The polls are open Tuesday in the Alabama special election primary to replace the U.S. Senate seat left vacant by President Trump's new Attorney General Jeff Sessions.
The media expects the Alabama race to be a pretty good indication of Trump's popularity six months after becoming president.
The president recently endorsed incumbent Sen. Luther Strange over U.S. Representative Mo Brooks. However, neither of them are currently in the lead. The top spot currently belongs to Alabama Supreme Court Chief Justice Roy Moore. The top two, however, will proceed to the runoff.
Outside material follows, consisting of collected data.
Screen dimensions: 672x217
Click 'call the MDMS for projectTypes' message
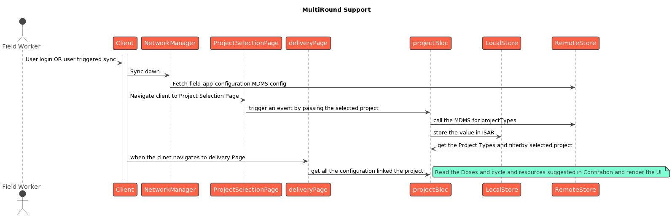[x=475, y=121]
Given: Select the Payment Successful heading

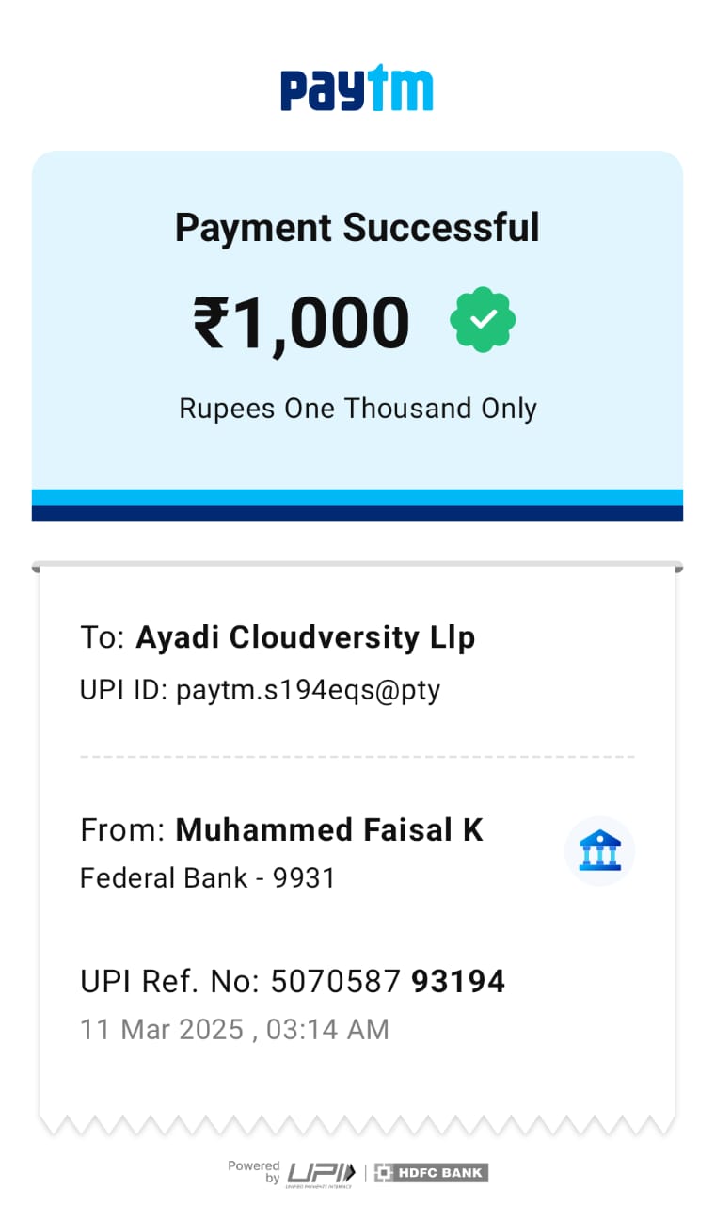Looking at the screenshot, I should (x=357, y=228).
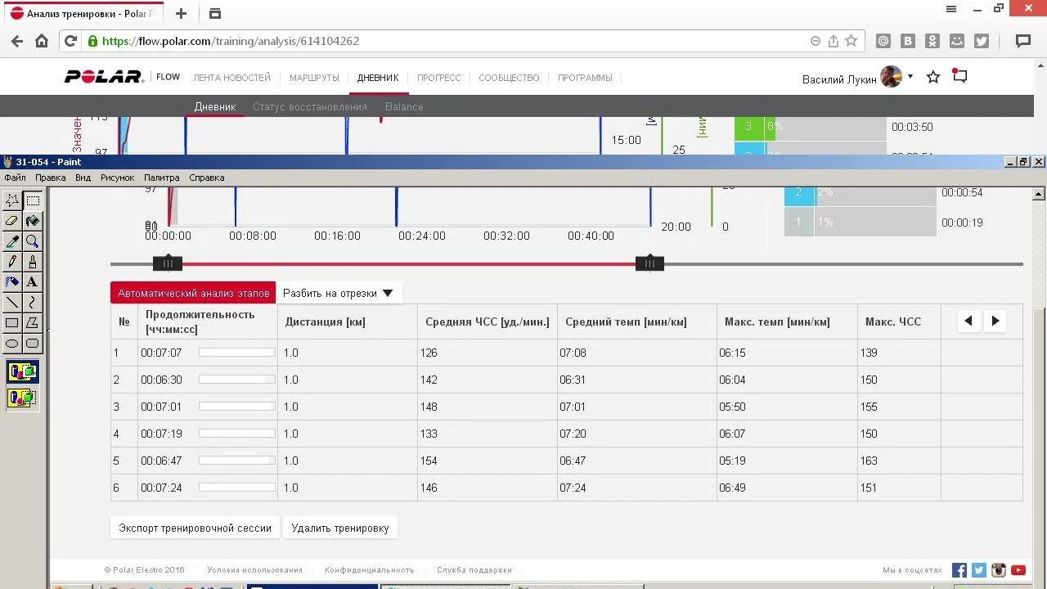Toggle the Rectangular Select tool
The height and width of the screenshot is (589, 1047).
(x=33, y=200)
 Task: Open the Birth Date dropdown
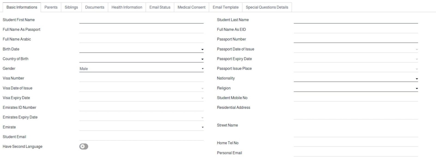point(141,49)
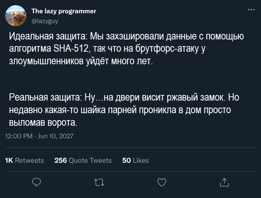261x198 pixels.
Task: Click the 12:00 PM timestamp
Action: click(x=20, y=136)
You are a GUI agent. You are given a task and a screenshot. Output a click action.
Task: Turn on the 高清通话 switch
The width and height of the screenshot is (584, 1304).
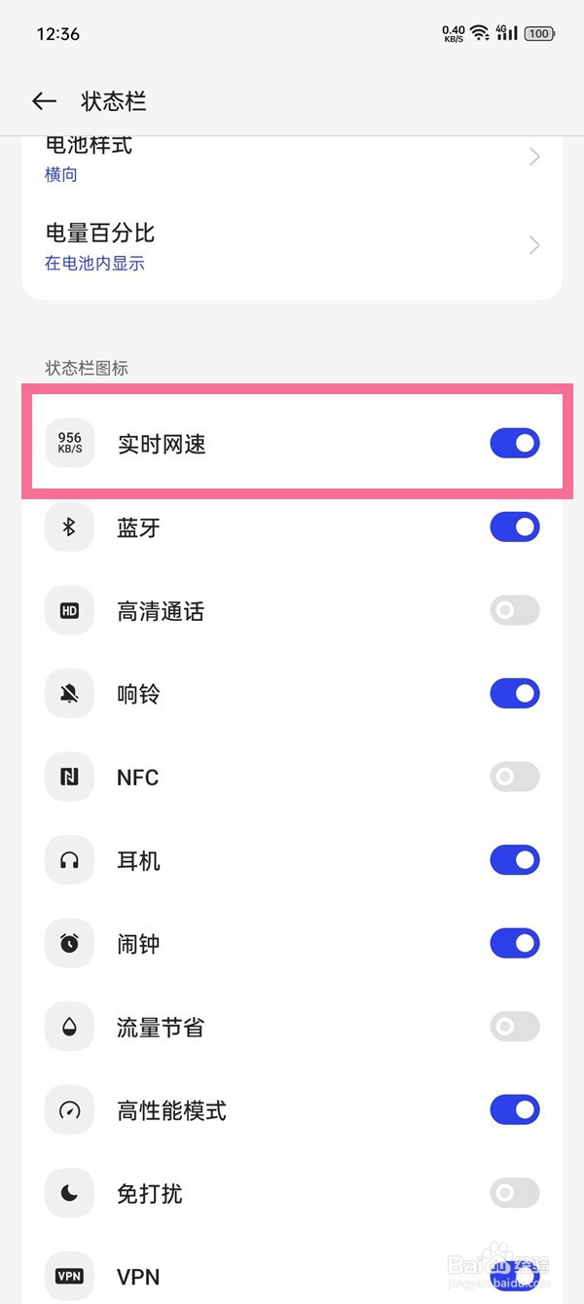514,610
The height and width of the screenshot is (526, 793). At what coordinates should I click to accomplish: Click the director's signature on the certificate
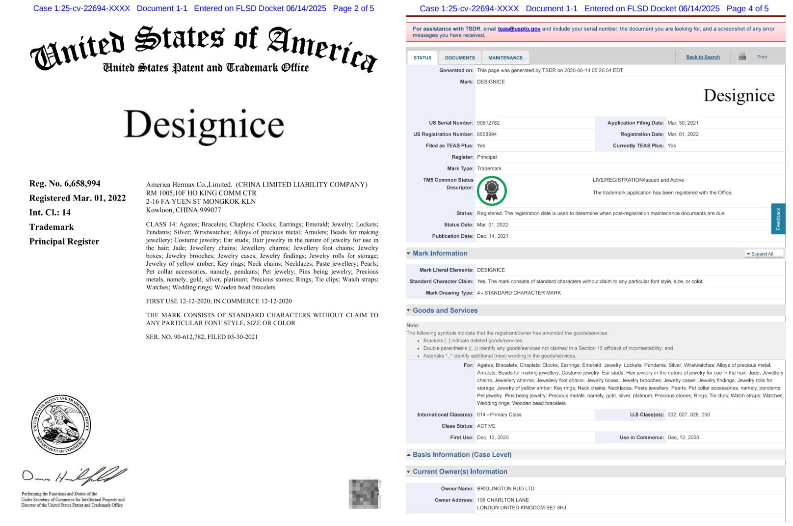pos(75,475)
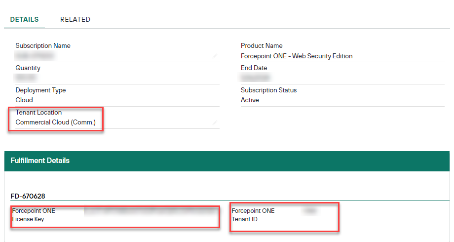Click the blurred Quantity value
Screen dimensions: 454x242
coord(26,78)
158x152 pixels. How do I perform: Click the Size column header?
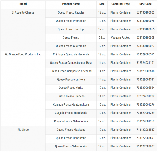click(x=102, y=4)
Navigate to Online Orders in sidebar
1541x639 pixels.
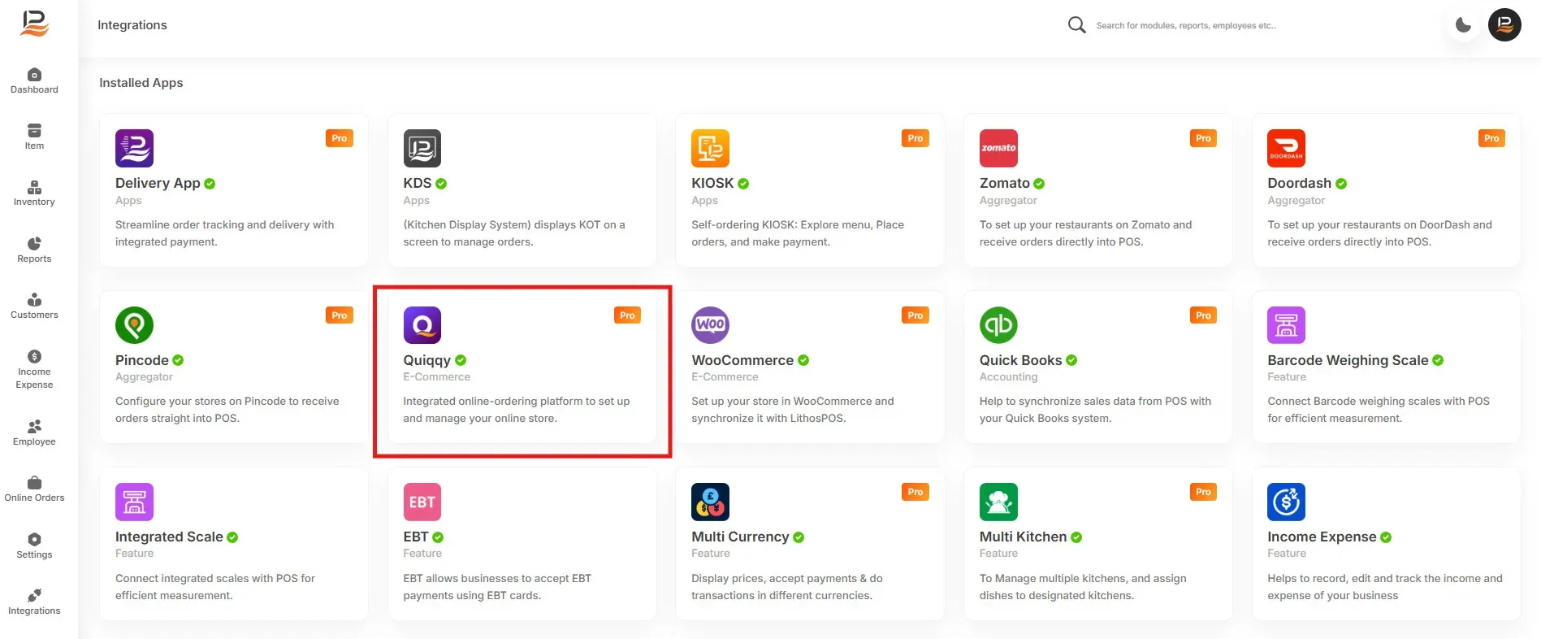click(x=34, y=489)
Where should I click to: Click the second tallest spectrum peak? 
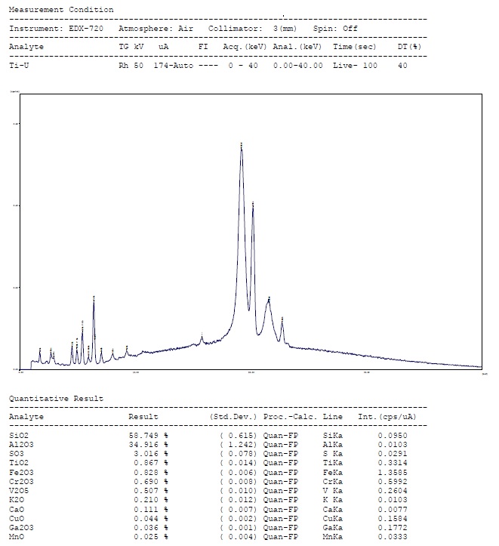pos(253,205)
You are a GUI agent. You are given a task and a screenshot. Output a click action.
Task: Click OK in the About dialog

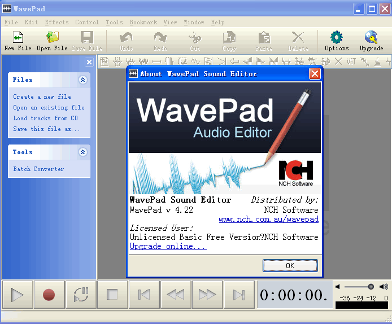[x=290, y=265]
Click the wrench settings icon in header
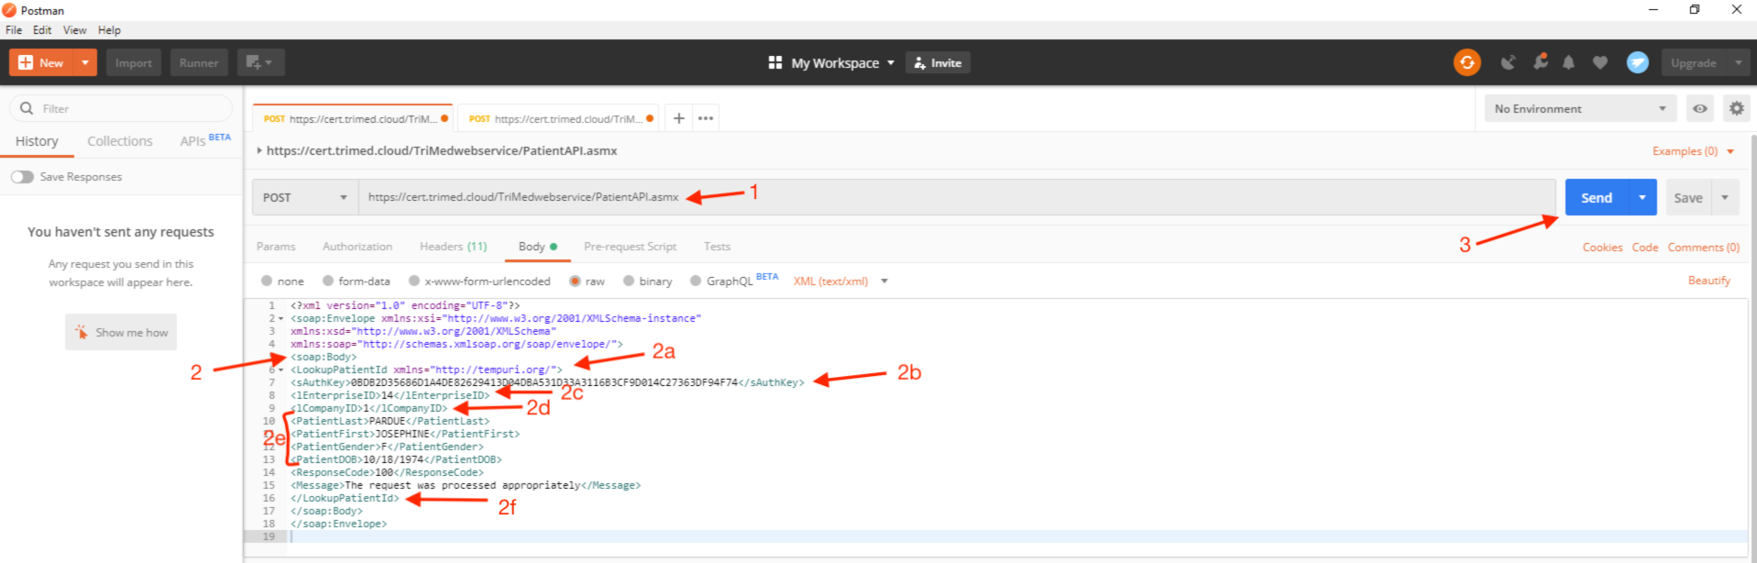The image size is (1757, 563). pyautogui.click(x=1540, y=61)

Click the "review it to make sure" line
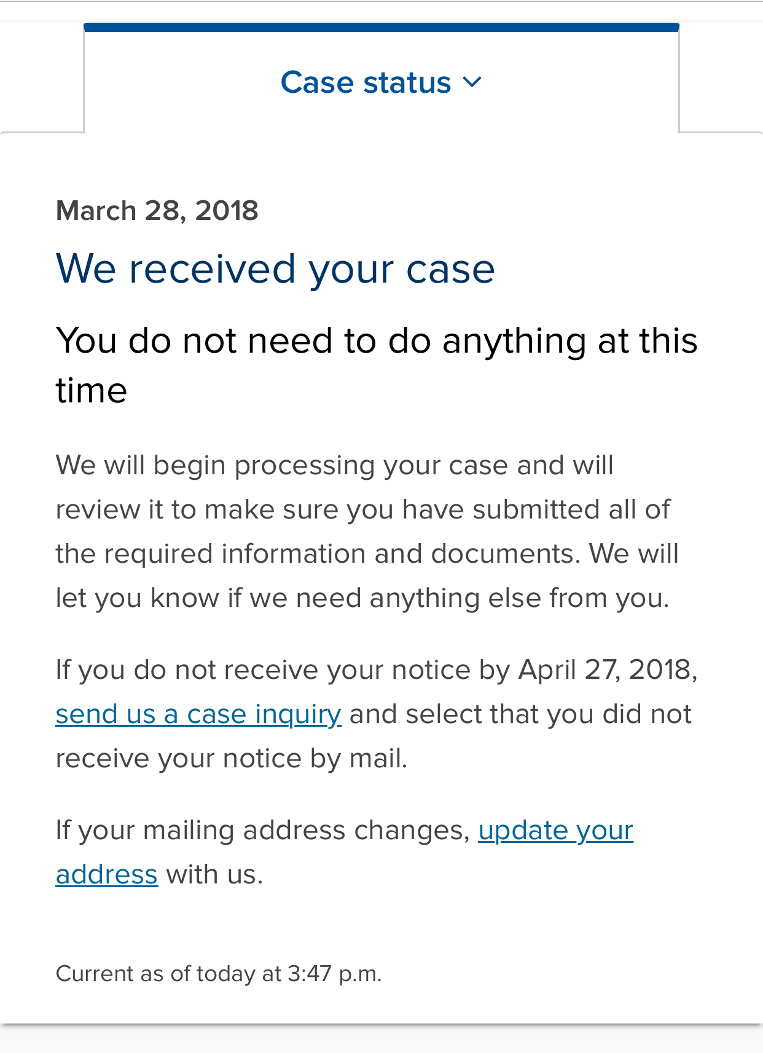pyautogui.click(x=362, y=509)
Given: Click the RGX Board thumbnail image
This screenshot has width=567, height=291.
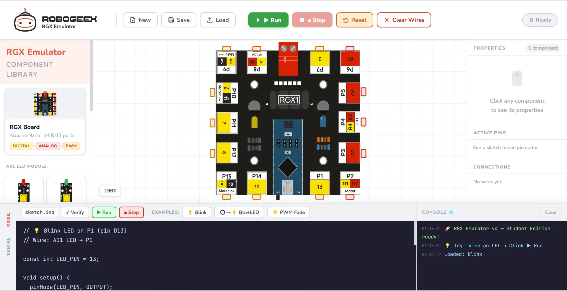Looking at the screenshot, I should (x=45, y=104).
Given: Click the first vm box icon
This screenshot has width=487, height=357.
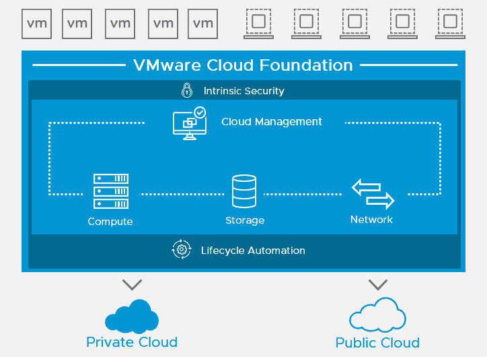Looking at the screenshot, I should [x=36, y=24].
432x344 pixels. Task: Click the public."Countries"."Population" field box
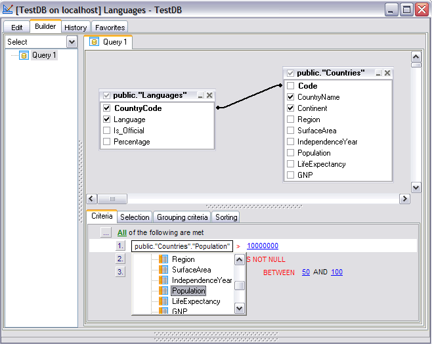[182, 246]
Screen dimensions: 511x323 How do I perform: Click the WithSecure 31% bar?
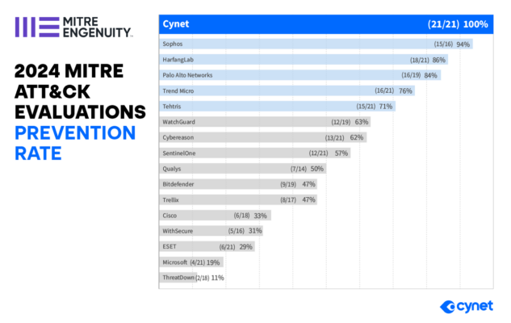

Robert Kennedy Jr. is leading the charge for the Democrats.
Trump recorded a robocall for Strange, which hit voters' voicemails Monday.
"He's helping me in the Senate," Trump says in the endorsement message. "He's going to get the tax cuts for us. He's doing a lot of things for the people of Alabama."
He has also been tweeting his support.
Big day in Alabama. Vote for Luther Strange, he will be great!— Donald J. Trump (@realDonaldTrump) August 15, 2017
Strange told "Fox & Friends" that he earned the president's endorsement with a history of voting for policy initiatives promoted by Trump.
"We've developed a personal friendship, we like each other and we have the same goals," he said. "I think that will make the difference today."
Brooks asked President Trump to reconsider his endorsement, suggesting that Strange is too close for comfort with Senate Majority Leader Mitch McConnell.
Because Trump has been so involved in the Alabama race, the media has declared that he "owns" tonight's results. If Strange polls better than expected, it could mean that the president will be a major player in the midterm elections.
Polls close at 8 p.m. in Alabama. If no one receives a majority of the vote, a runoff will take place on September 26.